Your task
Please copy out each of the rows below exactly, leaving none of them out.

---

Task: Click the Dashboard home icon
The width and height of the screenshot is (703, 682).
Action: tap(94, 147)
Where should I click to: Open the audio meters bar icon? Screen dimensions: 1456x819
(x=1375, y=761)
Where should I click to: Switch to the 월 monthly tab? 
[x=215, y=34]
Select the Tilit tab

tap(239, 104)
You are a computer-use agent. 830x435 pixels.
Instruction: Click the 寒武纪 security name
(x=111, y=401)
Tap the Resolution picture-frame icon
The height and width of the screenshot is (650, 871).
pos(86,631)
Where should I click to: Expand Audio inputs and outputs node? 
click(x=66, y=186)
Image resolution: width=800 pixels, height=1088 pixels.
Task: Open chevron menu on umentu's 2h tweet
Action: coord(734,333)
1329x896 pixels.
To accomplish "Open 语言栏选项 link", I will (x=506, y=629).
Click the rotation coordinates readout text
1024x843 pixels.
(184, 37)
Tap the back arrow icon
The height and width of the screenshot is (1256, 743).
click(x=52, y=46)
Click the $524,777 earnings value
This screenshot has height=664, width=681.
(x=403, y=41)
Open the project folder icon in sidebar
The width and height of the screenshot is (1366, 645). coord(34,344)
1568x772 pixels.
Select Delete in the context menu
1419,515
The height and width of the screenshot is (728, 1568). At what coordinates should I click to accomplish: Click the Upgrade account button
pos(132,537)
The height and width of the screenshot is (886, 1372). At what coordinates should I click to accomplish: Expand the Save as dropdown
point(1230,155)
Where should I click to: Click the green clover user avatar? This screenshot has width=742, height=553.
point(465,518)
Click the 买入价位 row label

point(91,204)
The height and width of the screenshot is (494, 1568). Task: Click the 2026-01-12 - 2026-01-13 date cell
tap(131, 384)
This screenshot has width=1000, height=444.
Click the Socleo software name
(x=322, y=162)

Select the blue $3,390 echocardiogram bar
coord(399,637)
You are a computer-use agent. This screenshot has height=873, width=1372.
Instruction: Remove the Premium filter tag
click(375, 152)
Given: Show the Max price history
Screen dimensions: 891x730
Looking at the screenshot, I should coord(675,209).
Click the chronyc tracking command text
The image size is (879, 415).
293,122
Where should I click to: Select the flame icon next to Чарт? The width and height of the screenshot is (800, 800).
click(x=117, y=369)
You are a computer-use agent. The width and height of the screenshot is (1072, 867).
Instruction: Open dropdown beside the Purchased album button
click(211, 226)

---

Task result
Task: Click the Dashboard home icon
The width and height of the screenshot is (703, 682).
Action: tap(94, 147)
Where should I click to: Open the audio meters bar icon? Screen dimensions: 1456x819
(x=1375, y=761)
Where should I click to: Switch to the 월 monthly tab? 
[x=215, y=34]
Select the Tilit tab

tap(239, 104)
You are a computer-use agent. 830x435 pixels.
Instruction: Click the 寒武纪 security name
(x=111, y=401)
Tap the Resolution picture-frame icon
The height and width of the screenshot is (650, 871).
pos(86,631)
Where should I click to: Expand Audio inputs and outputs node? 
click(x=66, y=186)
Image resolution: width=800 pixels, height=1088 pixels.
Task: Open chevron menu on umentu's 2h tweet
Action: coord(734,333)
1329x896 pixels.
To accomplish "Open 语言栏选项 link", I will (x=506, y=629).
Click the rotation coordinates readout text
1024x843 pixels.
(184, 37)
Tap the back arrow icon
The height and width of the screenshot is (1256, 743).
click(x=52, y=46)
Click the $524,777 earnings value
This screenshot has height=664, width=681.
(x=403, y=41)
Open the project folder icon in sidebar
The width and height of the screenshot is (1366, 645). coord(34,344)
1568x772 pixels.
Select Delete in the context menu
1419,515
The height and width of the screenshot is (728, 1568). At what coordinates should I click to accomplish: Click the Upgrade account button
pos(132,537)
The height and width of the screenshot is (886, 1372). At what coordinates should I click to accomplish: Expand the Save as dropdown
point(1230,155)
Where should I click to: Click the green clover user avatar? This screenshot has width=742, height=553.
point(465,518)
Click the 买入价位 row label

point(91,204)
The height and width of the screenshot is (494, 1568). Task: Click the 2026-01-12 - 2026-01-13 date cell
tap(131, 384)
This screenshot has width=1000, height=444.
Click the Socleo software name
(x=322, y=162)

Select the blue $3,390 echocardiogram bar
coord(399,637)
You are a computer-use agent. This screenshot has height=873, width=1372.
Instruction: Remove the Premium filter tag
click(375, 152)
Given: Show the Max price history
Screen dimensions: 891x730
Looking at the screenshot, I should coord(675,209).
Click the chronyc tracking command text
The image size is (879, 415).
293,122
Where should I click to: Select the flame icon next to Чарт? The width and height of the screenshot is (800, 800).
click(x=117, y=369)
You are a computer-use agent. The width and height of the screenshot is (1072, 867).
Instruction: Open dropdown beside the Purchased album button
click(211, 226)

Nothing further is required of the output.